Evolutionary biology
Evolutionary biology is the subfield of biology that studies the evolutionary processes (natural selection, common descent, speciation) that produced the diversity of life on Earth. Evolutionary research is concerned with the origin and descent of species, as well as their change over time, and includes scientists from many taxonomically oriented disciplines. For example, it generally involves scientists who have special training in particular organisms such as mammalogy, ornithology, herpetology, or entomology, but use those organisms as systems to answer general questions about evolution.[32]

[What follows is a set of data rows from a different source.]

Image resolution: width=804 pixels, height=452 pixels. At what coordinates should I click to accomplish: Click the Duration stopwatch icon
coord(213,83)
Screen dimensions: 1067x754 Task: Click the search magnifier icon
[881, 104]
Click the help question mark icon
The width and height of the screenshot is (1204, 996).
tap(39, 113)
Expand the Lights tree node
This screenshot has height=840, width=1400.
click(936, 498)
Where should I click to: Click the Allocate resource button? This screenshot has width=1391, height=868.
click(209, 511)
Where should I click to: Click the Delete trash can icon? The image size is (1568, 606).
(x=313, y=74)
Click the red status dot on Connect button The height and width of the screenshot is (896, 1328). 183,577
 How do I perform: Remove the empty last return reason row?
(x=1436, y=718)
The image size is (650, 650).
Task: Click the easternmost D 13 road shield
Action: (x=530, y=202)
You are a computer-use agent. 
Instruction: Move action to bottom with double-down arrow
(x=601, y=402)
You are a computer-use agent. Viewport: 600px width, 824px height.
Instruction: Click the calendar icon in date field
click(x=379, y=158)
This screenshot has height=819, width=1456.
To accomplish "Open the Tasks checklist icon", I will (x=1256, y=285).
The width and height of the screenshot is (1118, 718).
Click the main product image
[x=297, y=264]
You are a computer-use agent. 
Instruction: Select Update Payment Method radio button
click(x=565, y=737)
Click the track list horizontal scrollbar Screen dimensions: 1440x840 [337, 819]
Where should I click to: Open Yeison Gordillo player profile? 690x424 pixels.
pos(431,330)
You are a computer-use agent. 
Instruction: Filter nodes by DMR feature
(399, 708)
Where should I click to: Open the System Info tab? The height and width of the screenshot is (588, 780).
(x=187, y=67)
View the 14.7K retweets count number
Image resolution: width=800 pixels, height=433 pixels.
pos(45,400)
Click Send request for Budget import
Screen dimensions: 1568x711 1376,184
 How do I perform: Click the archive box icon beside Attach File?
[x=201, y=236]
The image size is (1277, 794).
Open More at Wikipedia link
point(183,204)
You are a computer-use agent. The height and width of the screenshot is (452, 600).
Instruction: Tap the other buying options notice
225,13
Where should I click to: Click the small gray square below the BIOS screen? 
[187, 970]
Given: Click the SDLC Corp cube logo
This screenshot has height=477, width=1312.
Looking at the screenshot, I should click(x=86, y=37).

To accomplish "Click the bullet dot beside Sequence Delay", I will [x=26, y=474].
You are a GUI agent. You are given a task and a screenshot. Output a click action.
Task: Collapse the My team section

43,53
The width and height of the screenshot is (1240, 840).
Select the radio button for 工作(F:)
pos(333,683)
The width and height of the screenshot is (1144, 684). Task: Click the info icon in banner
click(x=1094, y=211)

Evolutionary biology is partly based on paleontology, which uses the fossil record to answer questions about the mode and tempo of evolution,[33] and partly on the developments in areas such as population genetics[34] and evolutionary theory. Following the development of DNA fingerprinting techniques in the late 20th century, the application of these techniques in zoology has increased the understanding of animal populations.[35] In the 1980s, developmental biology re-entered evolutionary biology from its initial exclusion from the modern synthesis through the study of evolutionary developmental biology. Related fields often considered part of evolutionary biology are phylogenetics, systematics, and taxonomy.[36]
Ethology
Ethology is the scientific and objective study of animal behavior under natural conditions,[37] as opposed to behaviorism, which focuses on behavioral response studies in a laboratory setting. Ethologists have been particularly concerned with the evolution of behavior and the understanding of behavior in terms of the theory of natural selection. In one sense, the first modern ethologist was Charles Darwin, whose book, The Expression of the Emotions in Man and Animals, influenced many future ethologists.[38]
A subfield of ethology is behavioral ecology which attempts to answer Nikolaas Tinbergen‘s four questions with regard to animal behavior: what are the proximate causes of the behavior, the developmental history of the organism, the survival value and phylogeny of the behavior?[39] Another area of study is animal cognition, which uses laboratory experiments and carefully controlled field studies to investigate an animal’s intelligence and learning.[40]
Biogeography
Biogeography studies the spatial distribution of organisms on the Earth,[41] focusing on topics like plate tectonics, climate change, dispersal and migration, and cladistics. It is an integrative field of study, uniting concepts and information from evolutionary biology, taxonomy, ecology, physical geography, geology, paleontology and climatology.[42] The origin of this field of study is widely accredited to Alfred Russel Wallace, a British biologist who had some of his work jointly published with Charles Darwin.[43]
Molecular biology
Molecular biology studies the common genetic and developmental mechanisms of animals and plants, attempting to answer the questions regarding the mechanisms of genetic inheritance and the structure of the gene. In 1953, James Watson and Francis Crick described the structure of DNA and the interactions within the molecule, and this publication jump-started research into molecular biology and increased interest in the subject.[44] While researchers practice techniques specific to molecular biology, it is common to combine these with methods from genetics and biochemistry. Much of molecular biology is quantitative, and recently a significant amount of work has been done using computer science techniques such as bioinformatics and computational biology. Molecular genetics, the study of gene structure and function, has been among the most prominent sub-fields of molecular biology since the early 2000s. Other branches of biology are informed by molecular biology, by either directly studying the interactions of molecules in their own right such as in cell biology and developmental biology, or indirectly, where molecular techniques are used to infer historical attributes of populations or species, as in fields in evolutionary biology such as population genetics and phylogenetics. There is also a long tradition of studying biomolecules “from the ground up”, or molecularly, in biophysics.[45]